You will never win against the ice. Even Wim Hof is going to lose every time. And that is exactly why you do it — to train your body to do the really freaking hard things.
— Thomas P. SeagerWhat We Cover
What This Episode Covers
What to Take From This
- Pre-cooling before training — not after — produces a dramatic natural testosterone boost in men. Ice bath first, then exercise while still feeling cold. The sequence matters. Seager documented 1180 ng/dL testosterone naturally at 53 using this protocol. A 1991 Japanese clinical trial backs the mechanism.
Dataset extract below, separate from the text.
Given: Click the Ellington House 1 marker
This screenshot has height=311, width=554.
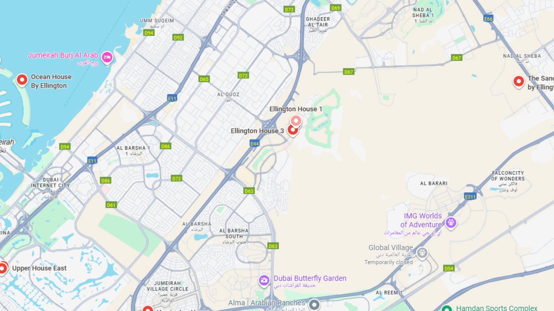Looking at the screenshot, I should [296, 121].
- Cold showers and ice baths are fundamentally different physiologically. Partial body cold activates the sympathetic nervous system only — fight or flight. Full body immersion additionally triggers the dive reflex, slowing heart rate and inducing a meditative state. The ice bath is a different tool entirely.
- Brown fat is not a nice-to-have — it's an essential secretory organ. It produces BDNF and FGF21 which protect against Alzheimer's and dementia. It regulates metabolism through thyroid communication. It converts visceral fat to subcutaneous fat. If you don't stimulate it with cold, it disappears.
- Trauma surfaces in the ice. The trembling some people experience is not thermogenic shivering — it's somatic trauma release. Peter Levine's work on somatic healing maps directly onto what happens in cold immersion. Let it come. First responders, veterans, and athletes consistently report this effect.
- Seed oils take two full years to clear from your cell membranes. The omega-6 fatty acids in seed oils are incorporated into every cell membrane in your body as structural material — not just burned as fuel. The membranes built from seed oils malfunction. There is no better time to eliminate them than now.
- The medical system is designed to disempower you. The labyrinth of HMO referrals, specialist approvals, and insurance decisions creates an environment where patients outsource health decisions entirely. You are in charge. Your doctor is a source of advice — not the decision-maker. The labs are your tools.
- The simple stack moves the needle for most people: eliminate seed oils, get sunlight through your eyes for 10-15 minutes daily, sleep in genuine darkness, get a little cold exposure regularly. None of this requires lifting a weight. This is the foundation.
- Green light therapy has a measurable analgesic effect. University of Arizona fibromyalgia study. Morozko's migraine lamp. Closing the eyes and holding the green light against the face delivers enough wavelength through the eyelids to drop pain levels from a 6 to a 2 in minutes. No drugs. No injections.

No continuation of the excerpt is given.